**TASK DETAILS:**
Write out the records word for word, starting with the line that contains "The image size" and going on through the line that contains "tap(1169, 686)", and leave the pictures out of your answer.

**RECORD EXCERPTS:**
▬▬▬▬▬▬

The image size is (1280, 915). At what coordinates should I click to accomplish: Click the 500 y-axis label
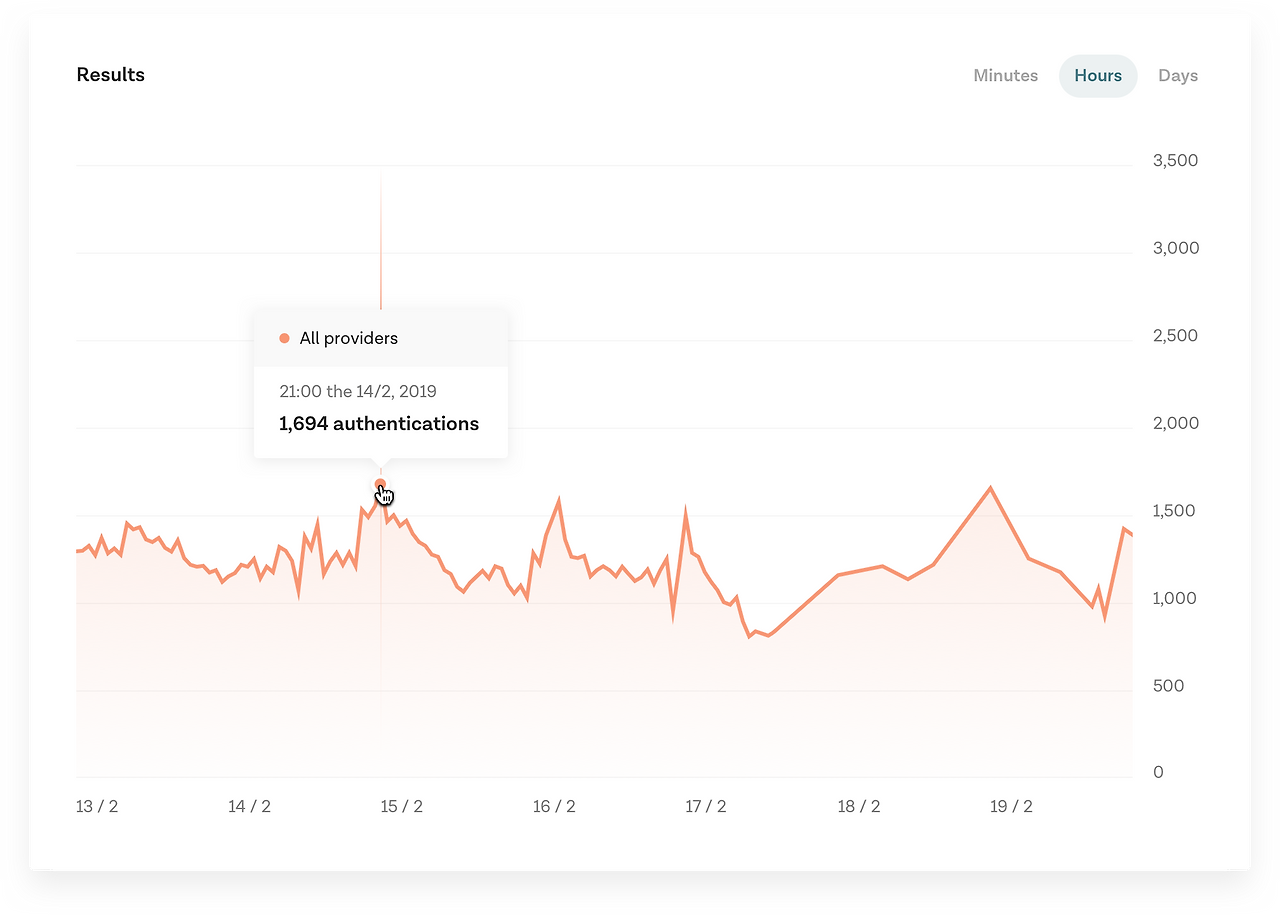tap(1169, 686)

▬▬▬▬▬▬

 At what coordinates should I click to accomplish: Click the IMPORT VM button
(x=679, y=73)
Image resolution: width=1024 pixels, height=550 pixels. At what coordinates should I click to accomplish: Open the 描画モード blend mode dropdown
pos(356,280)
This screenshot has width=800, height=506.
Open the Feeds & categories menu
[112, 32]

▬▬▬▬▬▬

**TASK RESULT:**
The image size is (1280, 915). At what coordinates should I click to accomplish: Click the 500 y-axis label
tap(1169, 686)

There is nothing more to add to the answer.